A simple model for Lutz and Bujard's controllable promoters and its application for analyzing a simple genetic oscillator

Abstract

We develop an exact and flexible mathematical model for Lutz and Bujard's controllable promoters. It can be used as a building block for modeling genetic systems based on them. Special attention is paid to deduce all the model parameters from reported (in vitro) experimental data. We validate our model by comparing the regulatory ranges measured in vivo by Lutz and Bujard against the ranges predicted by the model, and which are calculated as the reporter activity obtained under inducing conditions divided by the activity measured under maximal repression. In particular, we verify Bond et al. assertion that the cooperativity between two lac operators can be assumed to be negligible when their central base pairs are separated by 22 or 32 bp [Gene repression by minimal lac loops in vivo, Nucleic Acids Res, 38 (2010) 8072-8082]. Moreover, we also find that the probability that two repressors LacI bind to these operators at the same time can be assumed to be negligible as well. We finally use the model for the promoter P(LlacO-1) to analyze a synthetic genetic oscillator recently build by Stricker et al. [A fast, robust and tunable synthetic gene oscillator, Nature, 456 (2008) 516-519].

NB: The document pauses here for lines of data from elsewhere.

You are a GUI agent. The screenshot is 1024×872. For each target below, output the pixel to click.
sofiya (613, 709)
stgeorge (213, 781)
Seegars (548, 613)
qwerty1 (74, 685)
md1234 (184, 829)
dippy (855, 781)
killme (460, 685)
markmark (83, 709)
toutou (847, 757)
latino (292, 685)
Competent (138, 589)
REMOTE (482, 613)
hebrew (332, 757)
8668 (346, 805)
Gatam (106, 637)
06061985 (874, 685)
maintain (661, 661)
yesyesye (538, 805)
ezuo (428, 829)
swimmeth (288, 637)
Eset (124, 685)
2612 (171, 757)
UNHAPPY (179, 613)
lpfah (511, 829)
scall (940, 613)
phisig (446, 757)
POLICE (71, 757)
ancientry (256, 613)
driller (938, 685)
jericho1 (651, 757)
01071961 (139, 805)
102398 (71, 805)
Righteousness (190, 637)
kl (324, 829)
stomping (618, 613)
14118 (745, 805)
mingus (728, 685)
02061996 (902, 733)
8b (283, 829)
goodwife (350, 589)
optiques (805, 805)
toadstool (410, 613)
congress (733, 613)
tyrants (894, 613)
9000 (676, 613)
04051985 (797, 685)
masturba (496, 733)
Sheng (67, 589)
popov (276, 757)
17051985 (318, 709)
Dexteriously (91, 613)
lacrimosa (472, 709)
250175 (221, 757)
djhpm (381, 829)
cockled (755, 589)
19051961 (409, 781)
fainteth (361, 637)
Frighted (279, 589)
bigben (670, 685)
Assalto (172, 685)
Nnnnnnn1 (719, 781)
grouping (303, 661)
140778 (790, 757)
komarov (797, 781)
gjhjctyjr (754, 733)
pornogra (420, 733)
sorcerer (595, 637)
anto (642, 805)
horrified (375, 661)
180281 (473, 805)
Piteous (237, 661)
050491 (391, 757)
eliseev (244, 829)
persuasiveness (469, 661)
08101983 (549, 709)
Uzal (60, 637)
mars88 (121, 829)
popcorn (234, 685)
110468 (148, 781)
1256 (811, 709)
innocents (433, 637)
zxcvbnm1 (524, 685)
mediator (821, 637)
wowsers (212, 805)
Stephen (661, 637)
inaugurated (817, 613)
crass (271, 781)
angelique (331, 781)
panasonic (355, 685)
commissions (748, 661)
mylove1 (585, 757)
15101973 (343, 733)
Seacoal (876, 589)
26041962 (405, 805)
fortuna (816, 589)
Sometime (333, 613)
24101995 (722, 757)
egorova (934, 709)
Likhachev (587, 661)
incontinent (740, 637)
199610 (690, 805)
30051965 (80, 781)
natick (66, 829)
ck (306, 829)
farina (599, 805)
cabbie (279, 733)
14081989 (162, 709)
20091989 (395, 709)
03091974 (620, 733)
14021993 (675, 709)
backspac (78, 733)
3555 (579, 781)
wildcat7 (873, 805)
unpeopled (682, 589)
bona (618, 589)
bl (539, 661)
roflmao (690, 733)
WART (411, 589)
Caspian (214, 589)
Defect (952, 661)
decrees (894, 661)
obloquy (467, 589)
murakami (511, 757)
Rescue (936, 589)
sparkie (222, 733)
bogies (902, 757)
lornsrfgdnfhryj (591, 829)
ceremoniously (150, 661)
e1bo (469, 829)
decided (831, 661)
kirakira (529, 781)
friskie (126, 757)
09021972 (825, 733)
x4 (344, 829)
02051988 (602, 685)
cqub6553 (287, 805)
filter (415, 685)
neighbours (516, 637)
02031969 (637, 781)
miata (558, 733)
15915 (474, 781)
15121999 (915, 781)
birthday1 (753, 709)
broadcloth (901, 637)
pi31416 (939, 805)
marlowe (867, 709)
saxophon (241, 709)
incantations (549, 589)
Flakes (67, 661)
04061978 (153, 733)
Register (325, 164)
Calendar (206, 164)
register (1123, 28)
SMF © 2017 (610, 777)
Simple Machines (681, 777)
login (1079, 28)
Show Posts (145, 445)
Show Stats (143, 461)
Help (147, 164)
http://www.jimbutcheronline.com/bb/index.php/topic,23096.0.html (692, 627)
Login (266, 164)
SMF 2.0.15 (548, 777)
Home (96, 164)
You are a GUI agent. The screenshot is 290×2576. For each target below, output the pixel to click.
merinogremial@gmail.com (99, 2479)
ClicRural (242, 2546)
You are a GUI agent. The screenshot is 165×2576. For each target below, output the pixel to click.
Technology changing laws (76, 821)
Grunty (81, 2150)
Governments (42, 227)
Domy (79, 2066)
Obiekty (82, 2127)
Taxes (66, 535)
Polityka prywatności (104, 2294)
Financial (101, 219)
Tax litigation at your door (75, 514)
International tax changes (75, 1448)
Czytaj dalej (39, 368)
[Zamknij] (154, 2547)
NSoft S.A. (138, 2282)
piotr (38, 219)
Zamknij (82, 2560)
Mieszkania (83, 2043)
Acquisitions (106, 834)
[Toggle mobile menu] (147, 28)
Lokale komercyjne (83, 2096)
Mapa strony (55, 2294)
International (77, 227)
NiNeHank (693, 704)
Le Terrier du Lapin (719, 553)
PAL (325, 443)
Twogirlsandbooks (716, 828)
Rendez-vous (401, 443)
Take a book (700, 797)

Keywords: Synthetic promoters; biochemical oscillations; lac and tet operators.

Fig.1

Topography and sequences of the central parts of the lac promoter P_lac and four of the Lutz and Bujard promoter/operators. The -10 and -33 hexamers are boxed and the transcriptional starting site is marked with an umlaut diacritic Ä. The corresponding sequences of the lac and tet operators (binding sites for the repressors LacI and TetR) are all underlined; they are between 18 and 21bp long; and their central base pairs are indicated with a tilde diacritic ≳. The promoters P_lac, P_A1lacO - 1, and P_LlacO - 1 include the lac operator; while P_LtetO - 1 and P_{N25tetO - 1} include the tet operator. The central base pairs of the operators in the promoters P_A1lacO - 1, P_LlacO - 1, and P_LtetO - 1 are respectively separated by 32, 22, and 24bp.

Fig.2

Graphic representation of the different states O ₀, $O_P^c$, O _R and O _2R assumed by the promoter P_LtetO - 1 in presence of the polymerase and the (dimeric) tetracycline repressor TetR. The transcriptional starting site is marked with the letter A, the -10 and -33 hexamers are indicated by small grey rectangles, the polymerase is represented by an orange kidney shaped figure, the tet operators are indicated by narrow red rectangles, and the repressors TetR are represented by big red ovals.

Fig.3

Average power spectra for the molecular counting of the active lactose repressor tetramer R, when the promoter is P_LlacO - 1 and the concentration of IPTG is: 0mbp, a; 50mbp, b; 100mbp, c; 150mbp, d; 200mbp, e; 250mbp, f. The vertical axis denotes normalized intensity in arbitrary units and the horizontal axis denotes frequency in miliHertz. Oscillations with an average period of 33.3 and 27.8 minutes can be observed when the concentration of IPTG is 100mpb and 150mpb, respectively.

Fig.4

Average power spectra for the molecular counting of the active lactose repressor tetramer R, when the promoter is P_lac and the concentration of IPTG is: 0mbp, a; 50mbp, b; 100mbp, c; 150mbp, d. The vertical axis denotes normalized intensity in arbitrary units and the horizontal axis denotes frequency in miliHertz.